Wer trifft hier mit wem welche Verabredung? Wie steht es mit der Frage nach dem politischen versus politisch gemachten Theater? Und wer verantwortet am Ende eigentlich das Kirschen-Massaker? Die Zeremonienmeisterin Meyer-Keller? Der einzelne Zuschauer, der seine eigene Spezies unter Stöhnen in der Kirsche wiedererkennt, aber dem Unheil zu gern zusieht als das er es abwenden würde? Oder „das Publikum“, das sich über seine kollektive Einwilligung in die Spielregeln und die Anerkennung der Empathiewürdigkeit der gemeuchelten Früchte als Publikumsgemeinschaft konstituiert? Claudia Benthien erinnert daran, dass die Kollektivität „Publikum“, die Synthetisierung einzelner Zuschauer zu diesem „homogenen Hyper-Organ“ nicht einfach eine Gegebenheit der Theatersituation darstellt. Sie müsse immer wieder neu hergestellt werden, wobei die Politik dieser Kollektivbildung durch Konventionen wie Schweigen, Stillsitzen und Dunkelheit eine bestimmte (Zitat Benthien) „passive(n), quasi sakrale Rezeptionshaltung (...) in voyeuristischer Positionierung“ befördere. (173)
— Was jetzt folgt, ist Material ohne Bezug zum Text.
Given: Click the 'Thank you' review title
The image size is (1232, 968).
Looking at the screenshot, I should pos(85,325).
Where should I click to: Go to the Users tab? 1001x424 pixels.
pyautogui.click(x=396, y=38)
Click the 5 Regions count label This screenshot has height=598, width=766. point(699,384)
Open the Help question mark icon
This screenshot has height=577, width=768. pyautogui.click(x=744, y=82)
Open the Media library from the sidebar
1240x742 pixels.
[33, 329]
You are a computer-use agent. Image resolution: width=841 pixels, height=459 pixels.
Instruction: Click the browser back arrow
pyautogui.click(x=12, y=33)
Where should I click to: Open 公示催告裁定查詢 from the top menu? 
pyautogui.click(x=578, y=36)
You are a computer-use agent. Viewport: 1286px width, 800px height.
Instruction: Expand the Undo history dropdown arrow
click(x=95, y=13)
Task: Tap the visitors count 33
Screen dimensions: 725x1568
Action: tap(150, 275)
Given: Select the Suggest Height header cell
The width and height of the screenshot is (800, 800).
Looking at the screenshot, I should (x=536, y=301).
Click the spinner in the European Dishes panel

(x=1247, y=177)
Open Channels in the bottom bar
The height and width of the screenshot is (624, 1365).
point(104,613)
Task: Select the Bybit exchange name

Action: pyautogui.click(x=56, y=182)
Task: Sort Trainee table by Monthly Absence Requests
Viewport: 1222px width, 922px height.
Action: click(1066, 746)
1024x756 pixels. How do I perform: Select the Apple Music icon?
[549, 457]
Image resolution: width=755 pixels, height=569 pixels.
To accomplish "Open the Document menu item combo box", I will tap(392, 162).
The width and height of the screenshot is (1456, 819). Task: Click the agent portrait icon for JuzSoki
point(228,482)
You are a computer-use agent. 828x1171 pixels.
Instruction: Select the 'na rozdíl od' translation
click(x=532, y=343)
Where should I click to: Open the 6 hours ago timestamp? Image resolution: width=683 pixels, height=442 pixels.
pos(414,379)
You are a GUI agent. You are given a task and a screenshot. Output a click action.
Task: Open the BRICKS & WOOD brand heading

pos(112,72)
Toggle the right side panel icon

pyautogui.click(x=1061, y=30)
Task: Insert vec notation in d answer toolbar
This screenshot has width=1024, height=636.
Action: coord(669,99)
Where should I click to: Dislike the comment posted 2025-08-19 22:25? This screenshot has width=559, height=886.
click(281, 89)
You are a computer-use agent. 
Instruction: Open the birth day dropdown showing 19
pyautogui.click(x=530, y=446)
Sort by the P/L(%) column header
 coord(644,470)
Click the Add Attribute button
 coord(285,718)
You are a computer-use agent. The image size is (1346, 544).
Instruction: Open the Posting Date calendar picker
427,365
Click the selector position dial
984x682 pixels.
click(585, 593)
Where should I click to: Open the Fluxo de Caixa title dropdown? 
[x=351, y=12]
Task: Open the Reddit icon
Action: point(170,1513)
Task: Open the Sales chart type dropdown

In „Das Leiden anderer betrachten“, ihrer Untersuchung zu Geschichte und Wirkung der Kriegsfotographie, argumentiert Susan Sontag, dass Repräsentationen von Gewalt, Tod und Leid – sie erwähnt hier auch explizit die szenische Form – in kulturellen Kollektiven mehrheitlich eingeübte Pathos-Reflexe aktivieren. Das bedeutet, dass sich ihre emotionale Wirkung wie im Fall griechischer Tragödien, christlicher Passions- oder japanischer No-Spiele zwar nicht abnutzt. Das bedeutet aber auch, dass die „Unmittelbarkeit“ ihrer Wirkung auf der Vermitteltheit einer Konventionalität beruht, bei der Schrecken und Erschütterung letztlich nur das Mittel zum Zweck kanalisierter Selbsterfahrung und Restauration sind. Sontag beschreibt hier den Effekt der „Katharsis“. Fehlt einer Gewaltdarstellung diese ikonische Anbindung an eine Tradition und/oder Konvention, werden zwar starke Emotionen freigesetzt, die allerdings genauso wenig in mobilisierende Entrüstung oder Handlungsenergie umschlagen müssen. Im Gegenteil: „The question is what to do with the feelings that have been aroused, the knowledge that has been communicated. If one feels that there is nothing "we" can do—but who is that "we"?—and nothing "they" can do either—and who are "they"?—then one starts to get bored, cynical, apathetic. And it is not necessarily better to be moved. Sentimentality, notoriously, is entirely compatible with a taste for brutality and worse.“ (79)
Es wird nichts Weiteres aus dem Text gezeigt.